I'm burned once again, despite using SPF 45 sunblock. Stupid natural ingredients. I don't know what else to do besides wrap myself in a tarp before leaving the confines of the indoors. I mean, some people would suggest that I just wear a hat, but I'll shoot that suggestion down with two ironclad points: 1. I look stupid in hats. Every couple of years I try them again to see if anything has improved. It hasn't. 2. You can't swim in a hat...be reasonable.
Ok, so you can't swim in a tarp either, but I could make a tarp suit and I'd be in business. Though if I wore a tarp suit I wouldn't be able to wear my cool bikini with the silver clinking skulls. I love my skulls. The clinking ones. I don't have any human ones in my basement or anything. I don't have a basement.
Anyway, I believe the Fun Noodle to be the most perfect invention of the 20th century. I think they've been around that long. You put one under your head and one under your knees and you don't even have to MOVE...you float like a feather...like the lyrics of a Radiohead song. It all appealed greatly to my belief that no labor should be done at all on Labor Day. Not even treading water.
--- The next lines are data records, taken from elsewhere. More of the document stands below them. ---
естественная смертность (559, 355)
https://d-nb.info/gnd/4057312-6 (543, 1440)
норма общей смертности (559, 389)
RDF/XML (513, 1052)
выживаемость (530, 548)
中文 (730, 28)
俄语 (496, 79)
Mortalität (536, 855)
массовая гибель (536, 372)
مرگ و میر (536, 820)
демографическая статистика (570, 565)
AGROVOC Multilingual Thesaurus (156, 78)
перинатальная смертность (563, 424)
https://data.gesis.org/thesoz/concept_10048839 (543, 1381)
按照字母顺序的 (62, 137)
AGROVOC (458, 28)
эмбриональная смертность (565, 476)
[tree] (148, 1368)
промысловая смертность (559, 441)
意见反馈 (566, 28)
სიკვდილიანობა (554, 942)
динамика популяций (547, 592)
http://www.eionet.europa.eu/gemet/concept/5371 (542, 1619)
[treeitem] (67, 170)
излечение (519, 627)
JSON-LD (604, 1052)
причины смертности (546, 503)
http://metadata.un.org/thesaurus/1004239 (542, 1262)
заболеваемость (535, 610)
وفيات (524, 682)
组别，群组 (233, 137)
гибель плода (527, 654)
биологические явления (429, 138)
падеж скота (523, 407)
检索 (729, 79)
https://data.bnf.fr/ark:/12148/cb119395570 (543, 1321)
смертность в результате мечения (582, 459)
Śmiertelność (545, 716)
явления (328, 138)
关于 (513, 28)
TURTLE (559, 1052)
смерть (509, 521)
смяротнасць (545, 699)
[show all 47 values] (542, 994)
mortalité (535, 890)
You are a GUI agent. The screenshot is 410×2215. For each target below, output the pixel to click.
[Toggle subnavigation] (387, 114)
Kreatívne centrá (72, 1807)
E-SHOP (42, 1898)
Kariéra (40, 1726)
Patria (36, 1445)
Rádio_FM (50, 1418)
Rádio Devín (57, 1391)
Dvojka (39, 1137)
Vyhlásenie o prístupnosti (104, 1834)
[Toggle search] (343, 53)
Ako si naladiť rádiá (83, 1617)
But enough about me. I'm going to take a moment to shamelessly plug another blog. The blog of someone who seems to think he deserves more blog love than he's getting. Someone who is slightly jealous of my recent award. So rather than lord it over him, my usual inclination, I'm going to be the giver that I know I am deep down inside and say...this is 'd'. 'D' needs blog love. Please give 'd' some commenty blog love. I think it will ease his blog-related pain.
Thus my good deed for the year has been done. Now it's back to shouting mean things at old people, pouring my tea in the office plants and judging everyone else by their footwear. Hurray!
6 months ago
12 keep(s) me blogging:
WOW! You're selflessly giving your blog entery away to D!! I'm impressed. Normlly people try to hijack blogs, but you're giving them away.
It seems that my login thing's broke :/ for me at least
ummm... wow. to think that just a few days ago you were making plans to kill me, and now you're doing this!
this is better than a blog of the day award. well... not really. but it's pretty fucking good. no. i've changed my mind again. this is better.
you're like totally cool and stuff.
should i send you chocolate? money? a homeless person to do your laundry? two homeless people? one to do your laundry and the other to say nice things about you as people walk past them on the street?
btw - shouting mean things at old people is one of my favorite hobbies.
what the fuck is a fun noodle? that sounds like a thai restaurant chain or something.
you should have included a picture. we all know what sun screen looks like. and some of us are well aware that our anglo-saxon heritage, although a distict advantage in most other situations, presents a great disadvantage now that the ozone layer has left us. sheesh.
mostly i just want to bring you down a notch from your recent award high. i say "award shmaward. what have you done for me lately?"
... or maybe it's jealousy. i mean, you're so fucking special, i wish i was special.
niall - like i said...i'm a giver
d - being a giver is all about not asking for anything in return. if you were a giver, you'd know this already
devon - i shall include a picture for those of you who don't know how to use "google".
oh, and Janet Jackson...I'm coming all the way to seattle for your party...remember? so shut it!
awww, don't be sore.
janet jackson?
Hey, has anyone read "The Crow Road", by Iain Banks? He uses the word 'fucking' a lot in it!
And D, why don't you want non-bloggers to post on your blog? That's racist, man!
Uh, I just bought a hat when I was in Portland. Whoops.
I've never tried fun noodle- I think I like noodles that make me fat.
k2 - you're right. i'm not a giver. i'm selfish. but look at me. i'm a fucking cartoon dog. whatt'ya want from me?
niall - i have no idea. but i'll fix it simply because you asked. however, if i get a bunch of spam, i'm blaming you. and if anonymous people leave comments i don't care for, i'm blaming you. and if i don't win the lottery, i'm blaming you. basically, i'm blaming everything i don't like on you if this little experiment goes wrong. you're ok with that, right?
d - what do i want from you??? so many things, where do i begin...well, i can't think of any of them on the spot. but you could always replace your fucking cartoon dog with your own half of your 1985 head. That is, unless you had Robert Smith hair...did you have Robert Smith hair?
i don't have a picture of half of my 1985 head. but i can assure you, i was cute. i think at that point, i was working on a dog the bounty hunter hair style. but i was only 11, so didn't have much say in the matter.
Wait just a minute here. I haven't commented on this blog entry yet and therefore it is not yet a valid, complete entry.
I am also a fan of fun noodles.
Okay, you may now resume blogging...
d - since I don't know what "dog the bounty hunter hair" looks like, you now HAVE to find a picture of half your 1985 head. If you don't... somewhere, a fairy will die.
l - you don't get to validate the completeness of my entries when you take vacation days and don't tell me.